The Melville Monument has been described as a “monument to servility”. Not by an outraged millennial, but before it was even built, by a Scotsman journalist.

“It’s important for people to understand a lot of these statues were very controversial at the time,” said Williams. “He’s become this sort of focus of this debate in a way that can be useful.

"But I think it’s important we don’t lose sight of the fact this was an entire system and a lot of people are responsible for it and it shouldn’t be just him.”

Standing at 150ft, the Melville Monument towers over Edinburgh. “Because it's so disproportionately huge, the impact is different from other statues because he’s looming down on you,” says Williams, who thinks it would be “really exciting” to replace Dundas with a statue or artwork chosen by the people of Edinburgh, and changed regularly.

‘The suffragettes would have been called woke’

How does she respond to accusations of ‘wokeness’ – which has become a pejorative for people wanting to make change in society?
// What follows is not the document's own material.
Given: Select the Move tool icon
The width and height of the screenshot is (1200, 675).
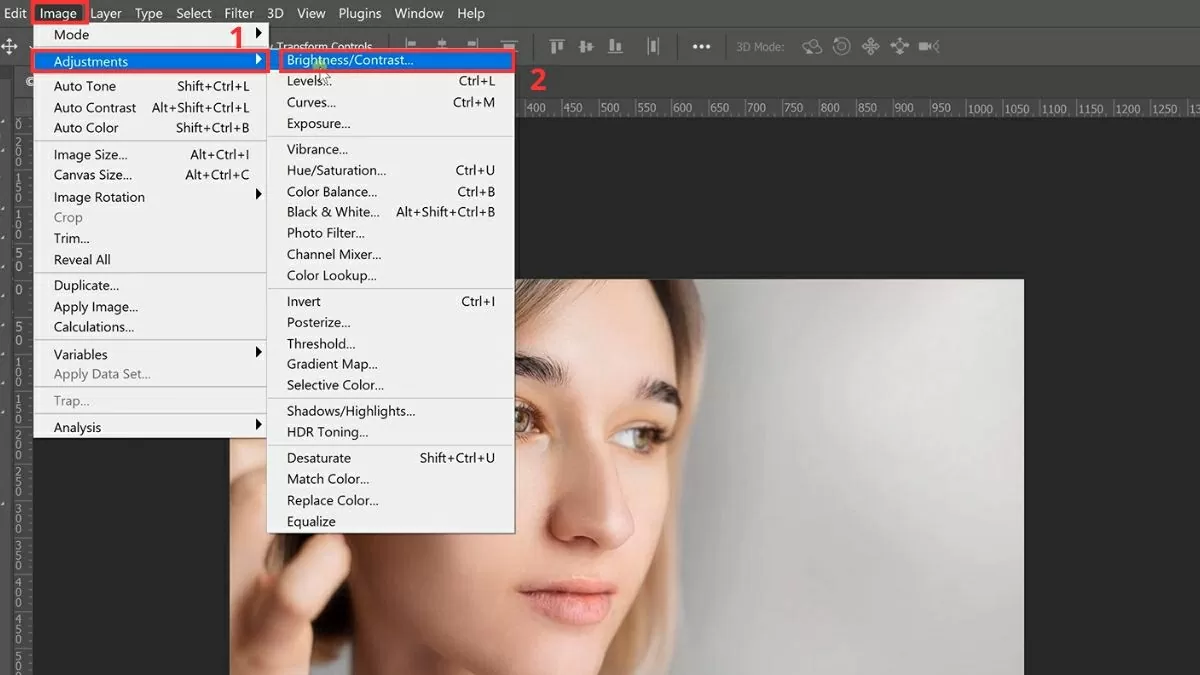Looking at the screenshot, I should 10,47.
"I think for some people learning this kind of history is very new,” she says. “It’s uncomfortable because it’s not what they have been brought up to believe or view their country as.
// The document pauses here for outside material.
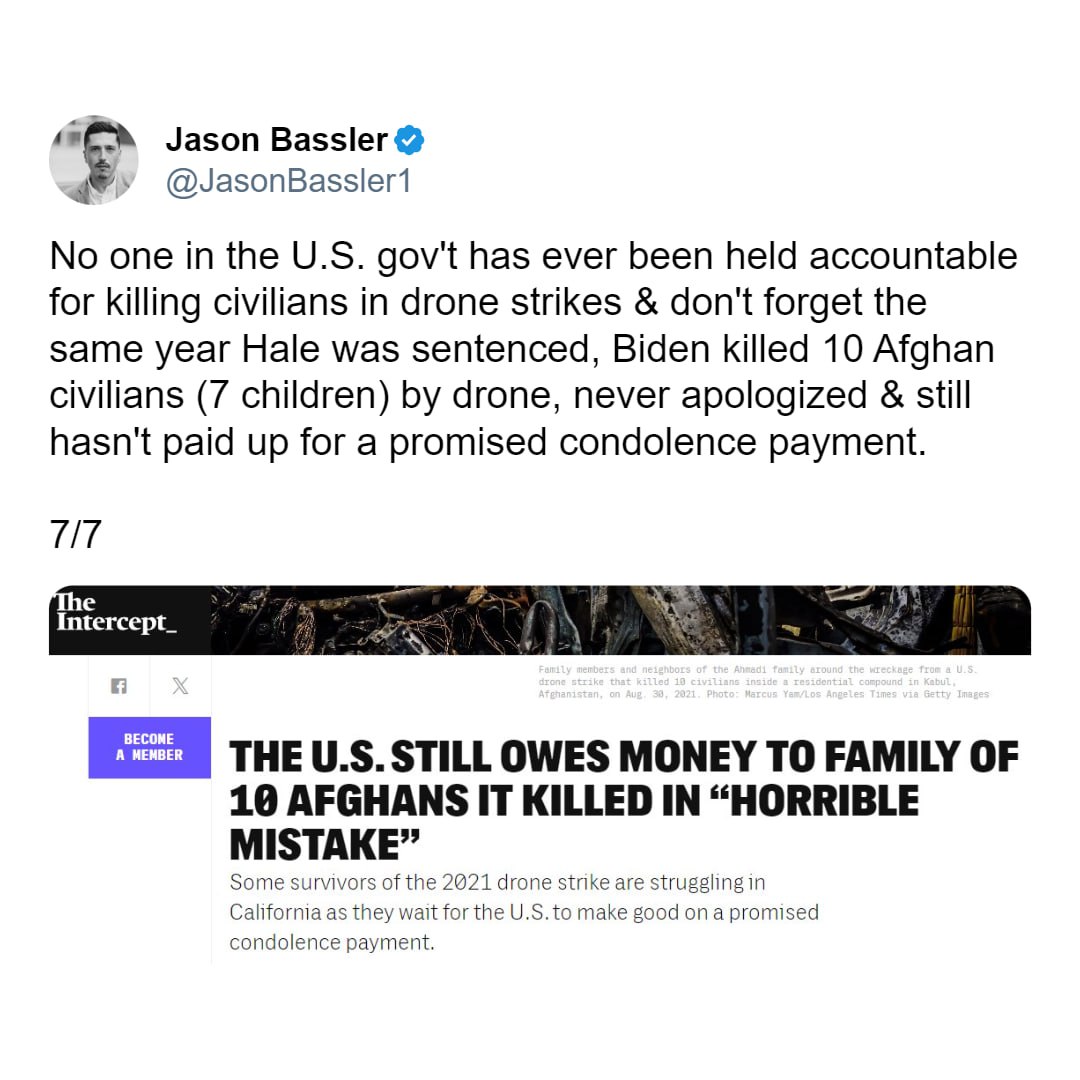Click subheading line 'Some survivors of the 2021'

[497, 882]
"It’s difficult for people to reconcile with their view of their country and identity. I think people get defensive.”

Williams says some parts of the media whip the debate up in a way “that’s not helpful or healthy” and we can have a “much more mature conversation”.

"The suffragettes, a lot of people were calling them something similar to ‘woke’,” she says. “They painted those woman as violent and mentally unwell and destroying the nation.
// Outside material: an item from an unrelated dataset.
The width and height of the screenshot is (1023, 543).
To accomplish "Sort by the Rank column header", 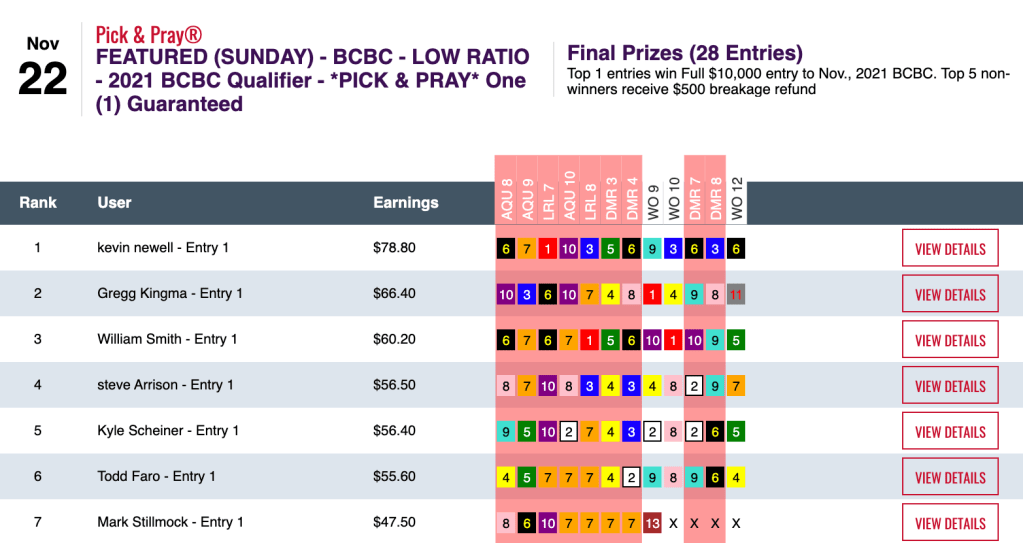I will (38, 203).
"Often, when you get these different flashpoints in history, you always get people trying to shut down that change.

"It isn’t saying ‘everything about Britain is evil’, it’s about being able to hold the good and bad in our mind at the same time.”

Indeed, in Scotland, freedom fighters like Ignatius Santo – the first black man to vote in Britain – spoke of the warm welcome they received when they got here.

And so did Nadia Cattouse, a singer and activist who came to Edinburgh as a volunteer during the Second World War, alongside many other black women. “In Edinburgh there was no racial tension,” she said. “We had camaraderie.”

Nadia is still alive today, aged 96, yet in her lifetime she experienced segregation in the Jim Crow US. She is one of the many reasons understanding our complex history is so important.

"We are still living with the legacies of these ideas of superiority and inferiority today,” Ms Williams says.

"These are stories they may not know much about. That’s why we are making such an effort.

"This is Scottish history. It’s something that should be year round.”